Robert saw the strange man again, and his vision flickered. One second Robert was looking at a man with a pretty unremarkable set of features, and then - well, he wasn’t sure what happened, but the blue skin, bald head, and large eyes made Robert want to look quickly away.
“Robert?” The voice was Clyve’s. Robert shook himself out of whatever that was and sat back down at his table.
“One drip coffee,” said Robert, handing it over. Clyve grabbed the mug with his cybernetic hand, and Robert noticed how delicate and precise the mechanisms were. It was really good tech. Clyve lifted the mug to his mouth, which had a ragged scar running through it below where the metal started on the bridge of his nose, and drank.
“It’s ok to look,” said Clyve, “long as you don’t judge.” His voice was soft, vulnerable. Robert looked away, ashamed.
“Sorry…”
“It’s ok,” Clyve said, putting his metal hand on top of Robert’s hand. Robert didn’t pull away, marveling, again, at how warm and almost natural the metal felt.
“For the record,” Robert said, “I think it’s amazing work. I’m sorry if that sounds…whatever it sounds like. It just…I’m more impressed than anything. I’ve never seen anything like it.”
“Nobody has,” said Clyve. “I’m one of a kind, far as I know. Like…you ever see that old movie Robocop?”
“Yeah,” said Robert. He used the excuse of picking up his coffee to gently remove his hand from beneath Clyve’s. It wasn’t that the touch was unpleasant - quite the opposite, in fact, but Robert didn’t want – well, he didn’t think it appropriate to – it just seemed like the right thing to do.

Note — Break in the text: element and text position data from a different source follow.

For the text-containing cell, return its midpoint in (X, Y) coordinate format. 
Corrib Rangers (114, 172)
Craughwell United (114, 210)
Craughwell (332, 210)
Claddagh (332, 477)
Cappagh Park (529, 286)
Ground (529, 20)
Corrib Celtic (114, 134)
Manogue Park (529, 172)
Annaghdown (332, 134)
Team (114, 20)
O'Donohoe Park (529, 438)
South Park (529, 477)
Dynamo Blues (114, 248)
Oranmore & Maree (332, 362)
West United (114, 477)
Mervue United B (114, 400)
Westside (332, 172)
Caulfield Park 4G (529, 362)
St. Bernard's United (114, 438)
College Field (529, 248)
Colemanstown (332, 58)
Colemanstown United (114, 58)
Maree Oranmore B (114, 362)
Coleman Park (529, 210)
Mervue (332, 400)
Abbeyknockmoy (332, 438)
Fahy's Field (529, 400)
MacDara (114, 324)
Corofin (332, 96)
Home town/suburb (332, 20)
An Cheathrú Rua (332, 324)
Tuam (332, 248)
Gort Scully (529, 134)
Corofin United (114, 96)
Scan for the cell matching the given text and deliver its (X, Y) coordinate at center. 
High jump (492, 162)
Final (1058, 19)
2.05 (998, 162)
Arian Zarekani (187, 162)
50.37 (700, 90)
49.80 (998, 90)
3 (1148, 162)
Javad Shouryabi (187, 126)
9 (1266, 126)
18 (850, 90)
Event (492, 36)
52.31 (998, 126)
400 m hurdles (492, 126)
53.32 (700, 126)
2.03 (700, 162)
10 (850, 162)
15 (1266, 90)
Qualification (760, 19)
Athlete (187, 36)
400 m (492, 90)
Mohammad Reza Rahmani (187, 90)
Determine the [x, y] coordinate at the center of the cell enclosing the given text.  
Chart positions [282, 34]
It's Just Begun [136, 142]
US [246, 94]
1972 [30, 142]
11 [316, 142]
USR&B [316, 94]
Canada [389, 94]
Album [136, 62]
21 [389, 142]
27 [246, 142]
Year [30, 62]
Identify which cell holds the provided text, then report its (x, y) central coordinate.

“Kinda like that,” Clyve continued. “The enemy kept using IEDs, so the army had to come up with new ways to keep us alive. They offered me this before I was hit, of course – they said, ‘hey, you might get blown to hell, here’s something we can try to maybe keep you breathin’, but it’s risky as shit and you might die anyway, but if you live, we’ll give you an honorable discharge and a stack of cash.’ I signed that paper quick as I could grab a pen.”
Robert nodded, unsure of what to say in response. It was a hell of a story. He sipped at his coffee, thinking.
“So, you asked me about otherlings,” Clyve said.
“Huh? Oh, yeah. I mean—” Robert stopped, because he didn’t know what he meant, maybe to stop Clyve from telling him about all the other monsters that shouldn’t be real. Like werewolves.
“There’s lots of ‘em,” Clyve said. “Some of ‘em are bad, generally, so they’re not part of the union. Like vampires, wendigos, ghouls, skinwalkers, that kinda thing.”
“Those…are all real?” Robert asked, his mind spinning.
“Real as you and me,” Clyve said.
“Holy shit,” Robert said.
“But there’s good guys, too, right? Those that just want the humans to leave ‘em alone, so they join the union for protection. Sasquatch, faeries, yeti, werewolves, some others. Then there’s hunters, and they want to kill all of us, bad and good.”
“Right. So why are wolves called out in the name of the union and not the others?” Robert asked.
“Wolves founded the thing, a hundred years ago or so. I don’t know all the history, but that’s why,” Clyve said.
Robert stole a glance over his shoulder. The strange man with blue skin stared directly at them. Robert lowered his eyes.
“What’s up?” said Clyve.
“Dude over there staring at us,” Robert said. “The one who couldn’t figure out how to order coffee.”
Clyve looked over. “Yeah?”
“Did you look at him?” asked Robert. “I feel like I’m going out of my mind. Is he blue?”
“Blue?” Clyve cocked his head. “No? What you talkin’ about?”
“I don’t know,” Robert said. “Never mind.”
“He’s just starin’ at the metal man. Happens all the time,” Clyve shrugged.
Robert nodded. He felt the blue guy’s eyes on the back of his neck. What’s your problem, friend?